继续挑战,越来越有趣了
第30题地址yankeedoodle.html
- 网页标题是
relax you are on 30,题目内容为The picture is only meant to help you relax,源码里面有一行隐藏内容:<!– while you look at the csv file –>
很明显了,标题没有什么用,说这题是休息的,题目内容也说图片是帮助休息的,就只有提示里面那句话有用了,也就是下载yankeedoodle.csv了:
import requests
with requests.Session() as sess:
sess.auth = ('repeat', 'switch')
response = sess.get('http://www.pythonchallenge.com/pc/ring/yankeedoodle.csv').text
print(response[:200])
0.82207, 0.91181, 0.88563, 0.78018, 0.64716, 0.34371, 0.28306, 0.21141,
0.12154, 0.29302, 0.22339, 0.22462, 0.27513, 0.34526, 0.67971, 0.78513,
0.96414, 0.72911, 0.99316, 0.72118, 0.90557, 0.98607, 0.

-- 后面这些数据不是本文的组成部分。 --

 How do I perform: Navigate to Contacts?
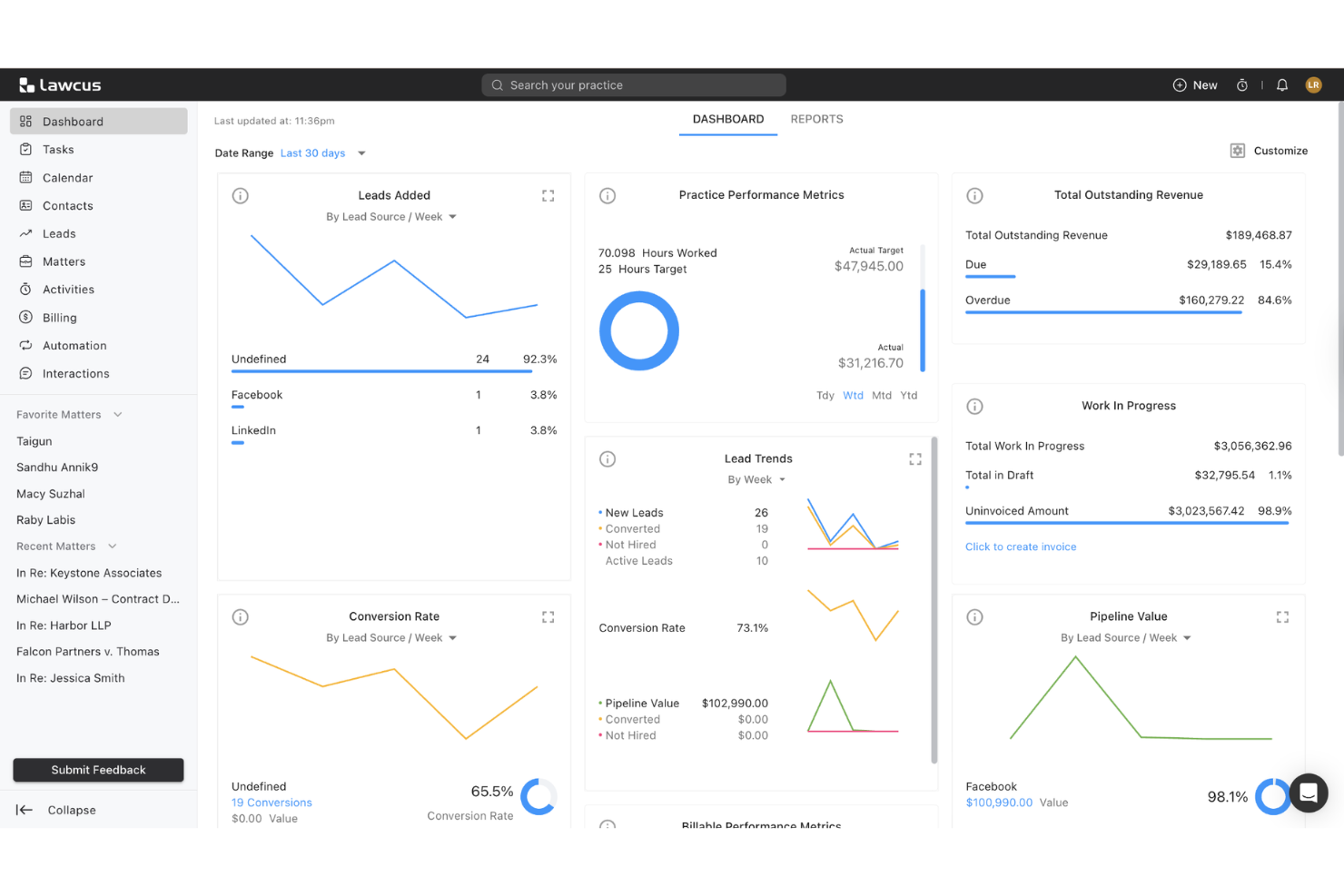coord(67,205)
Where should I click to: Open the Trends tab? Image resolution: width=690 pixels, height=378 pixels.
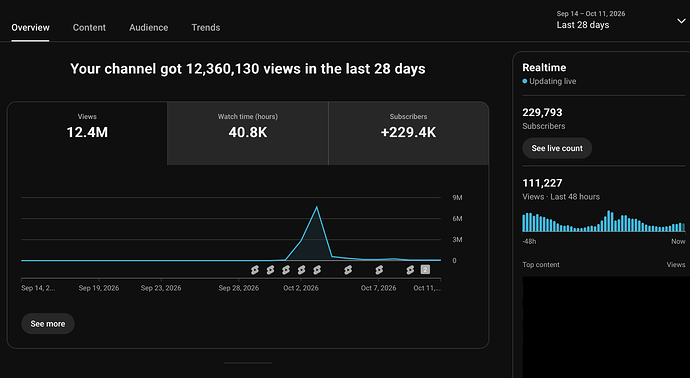click(x=206, y=27)
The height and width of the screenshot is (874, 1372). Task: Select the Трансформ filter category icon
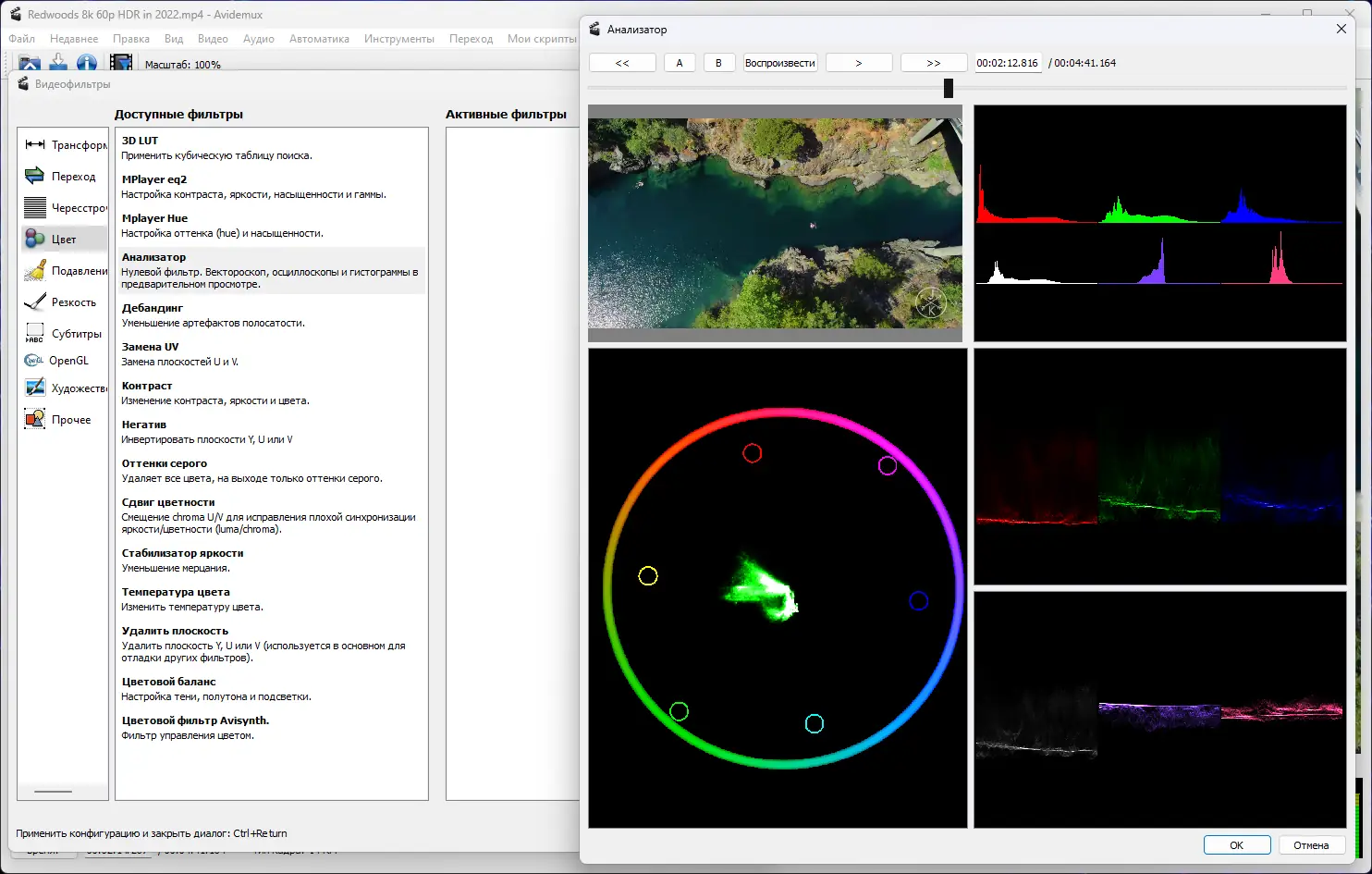pos(35,145)
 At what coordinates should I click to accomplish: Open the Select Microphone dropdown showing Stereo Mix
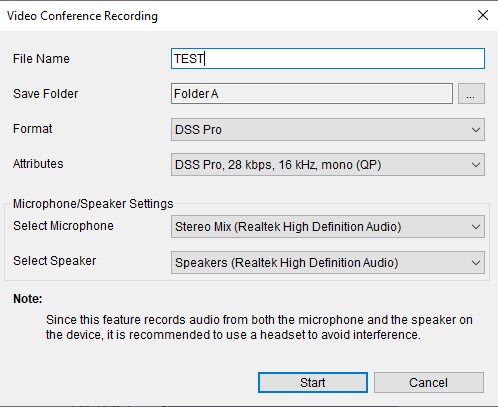click(328, 227)
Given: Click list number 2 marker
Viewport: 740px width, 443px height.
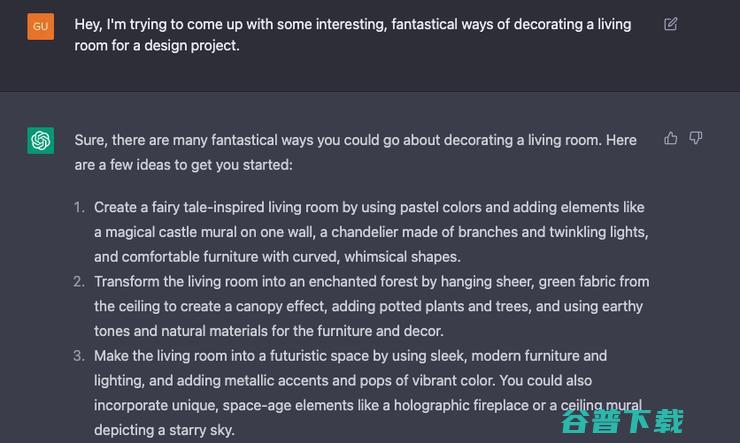Looking at the screenshot, I should [x=79, y=282].

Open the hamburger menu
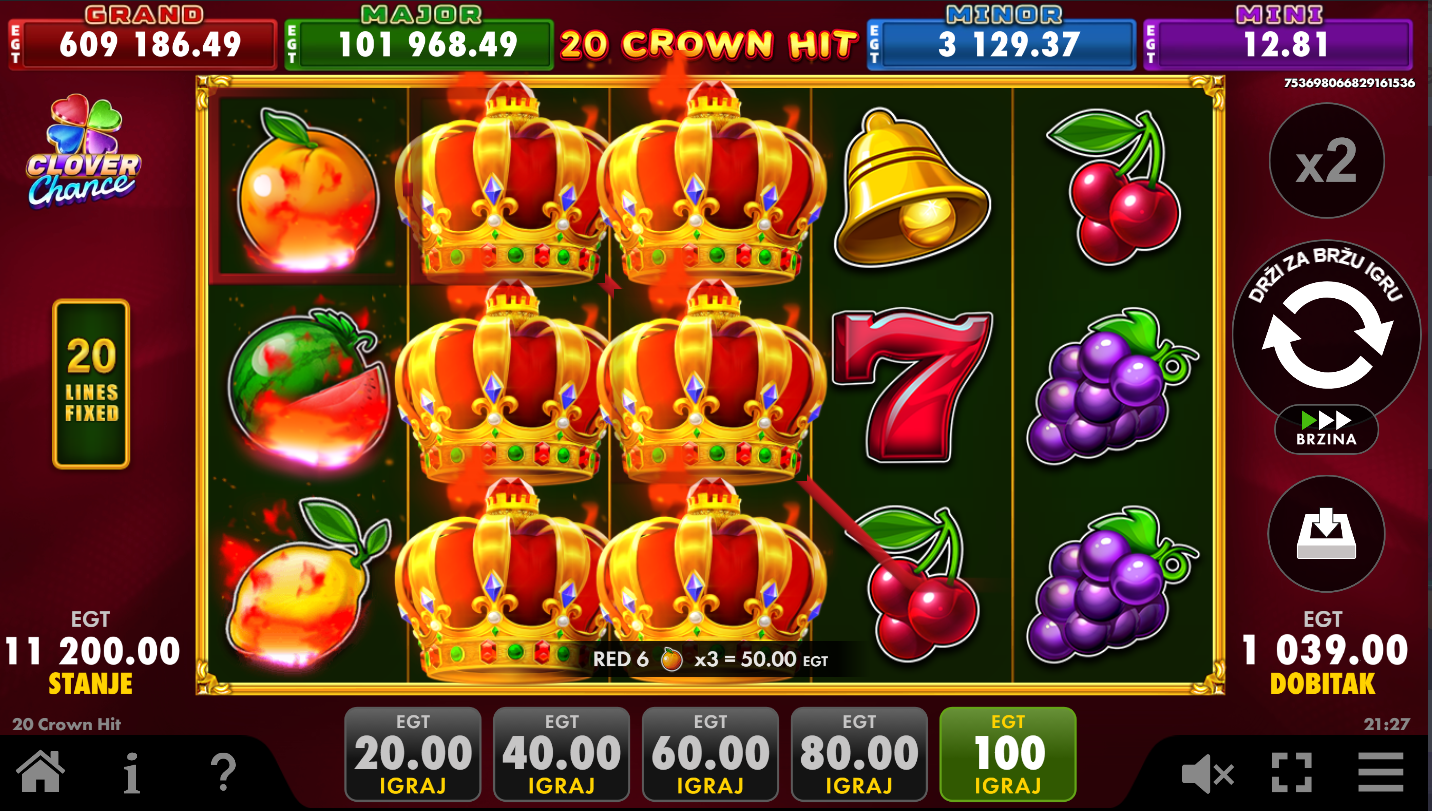1381,773
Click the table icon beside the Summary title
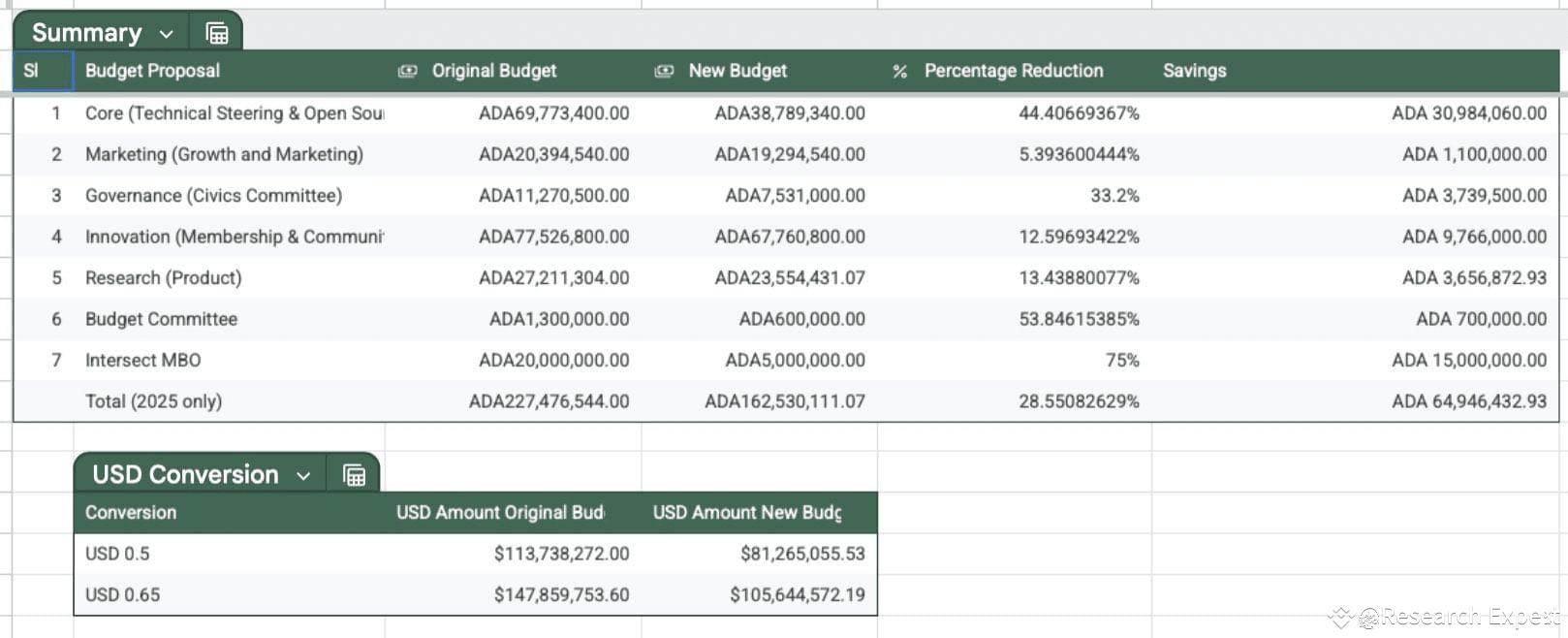 [x=217, y=33]
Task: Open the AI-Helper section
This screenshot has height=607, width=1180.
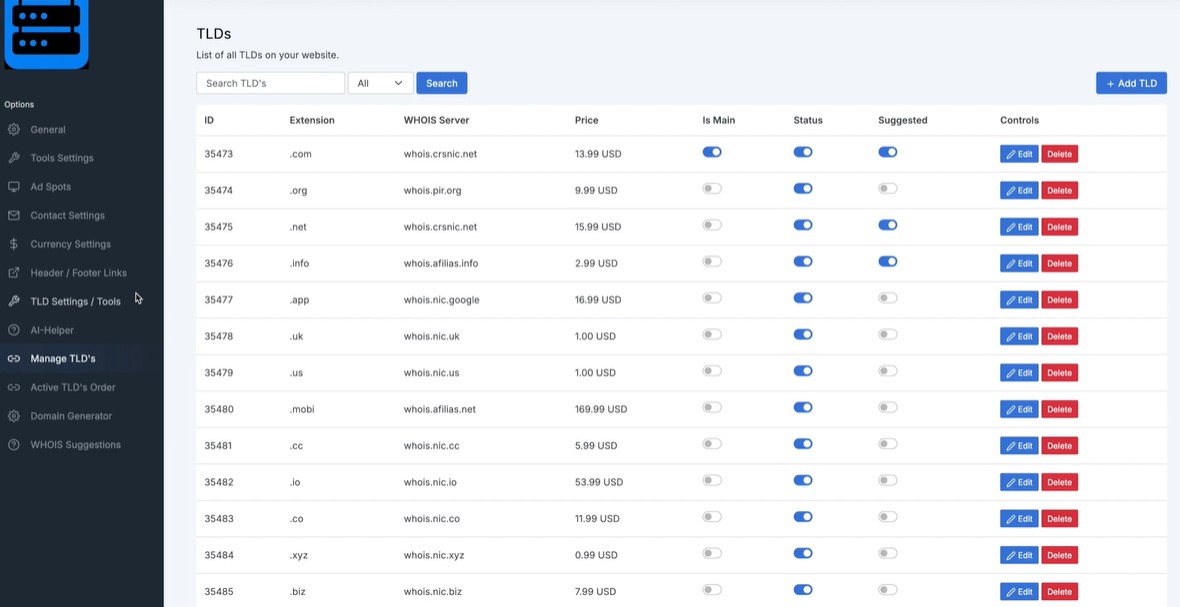Action: pyautogui.click(x=11, y=329)
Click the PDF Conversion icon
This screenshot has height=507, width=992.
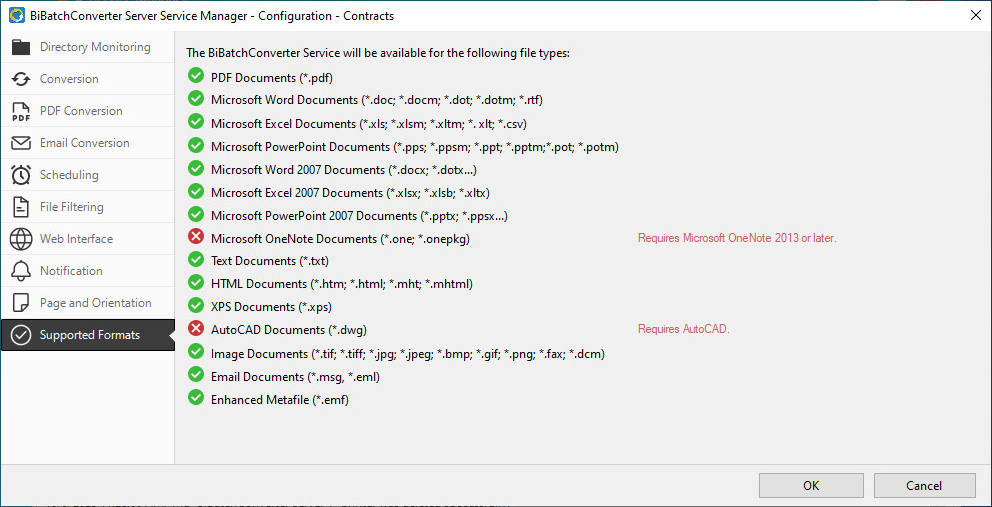[21, 111]
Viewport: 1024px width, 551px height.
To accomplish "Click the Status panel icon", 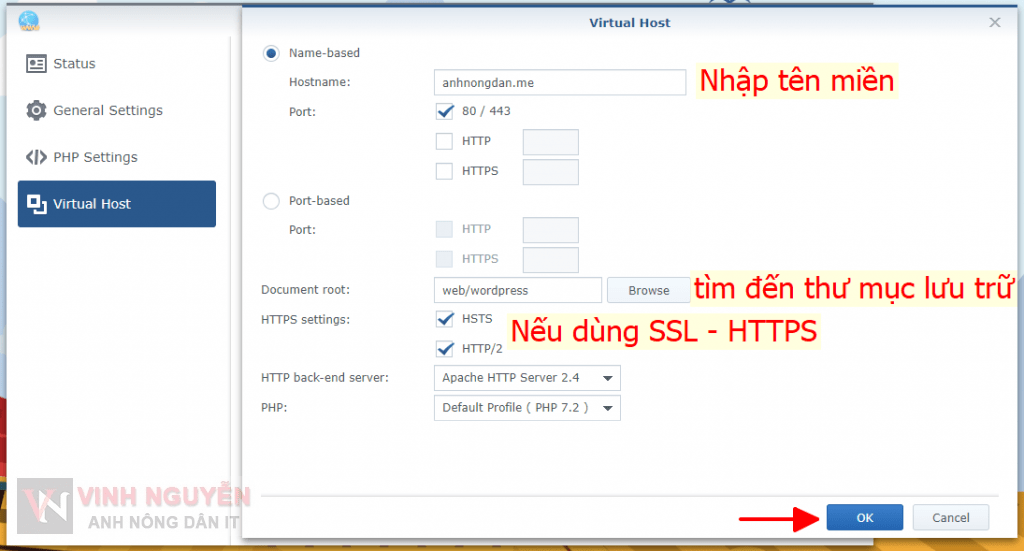I will point(37,64).
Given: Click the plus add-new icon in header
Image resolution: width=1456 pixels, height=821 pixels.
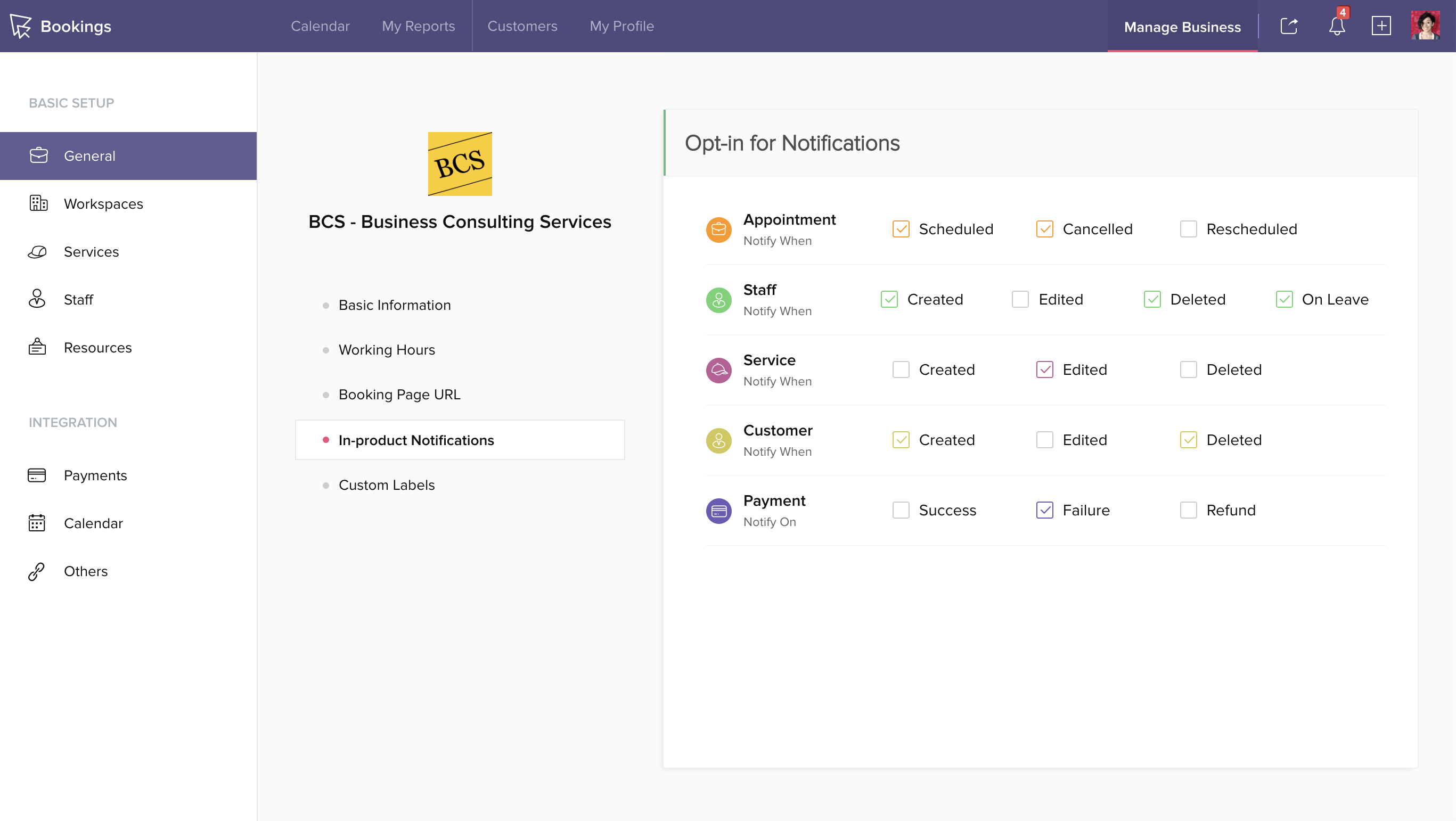Looking at the screenshot, I should point(1381,26).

这个csv里面就是一些逗号分隔的数,看上去没什么规律,但都是0-1之间的数。应该就是一张图片了,只不过像素值归一化了。
yankeedoodle = [f.strip() for f in response.split(',')]
print('count:', len(yankeedoodle))
count: 7367
接下来就是找出图像的大小(质因数分解):
def prime_factor(n: int) -> tuple:
factors = []
while n > 1:
for i in range(2, n // 2 + 1):
if n % i == 0:
factors.append(i)
n //= i
break
else:
factors.append(n)
break
return tuple(factors)
print(prime_factor(len(yankeedoodle)))
(53, 139)
只有一种分解方式:\(7367=53\times139\)。所以图像大小为(53, 139):
from PIL import Image
img = Image.new('L', prime_factor(len(yankeedoodle)))
img.putdata([float(p) for p in yankeedoodle], 256)
img
需要翻转一下:
img = img.transpose(Image.FLIP_LEFT_RIGHT).transpose(Image.ROTATE_90)
img
写的是\(n=str(x[i])[5]+str(x[i+1])[5]+str(x[i+2])[6]\),所以是三个数值一组,连成一个字符串:
x = yankeedoodle
encoded_str = [str(x[i])[5] + str(x[i + 1])[5] + str(x[i + 2])[6] for i in range(0, len(x) // 3 * 3, 3)]
print(encoded_str[:20])
['083', '111', '044', '032', '121', '111', '117', '032', '102', '111', '117', '110', '100', '032', '116', '104', '101', '032', '104', '105']
这个也像是字节码,翻译一下:
decoded_str = bytes(int(s) for s in encoded_str)
print(decoded_str.decode()[:200])
So, you found the hidden message.
There is lots of room here for a long message, but we only need very little space to say "look at grandpa", so the rest is just garbage.
VTZ.l'tf*Om@I"p]#R`cWEBZ40o
所以,我们切换地址到grandpa.html,来到了下一题。